Your answer should consist only of the line with "Focus the Notify on route complete field" and the lines after it, reproduced exactly through the end of the entries below.

(Dataset entries)
·····
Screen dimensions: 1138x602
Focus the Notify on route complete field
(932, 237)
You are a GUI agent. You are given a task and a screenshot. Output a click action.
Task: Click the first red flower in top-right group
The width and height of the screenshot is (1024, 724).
·····
• [Expected answer]:
Focus the Notify on route complete field
(932, 237)
You are a GUI agent. You are given a task and a screenshot. Output a click action.
Task: Click the first red flower in top-right group
The width and height of the screenshot is (1024, 724).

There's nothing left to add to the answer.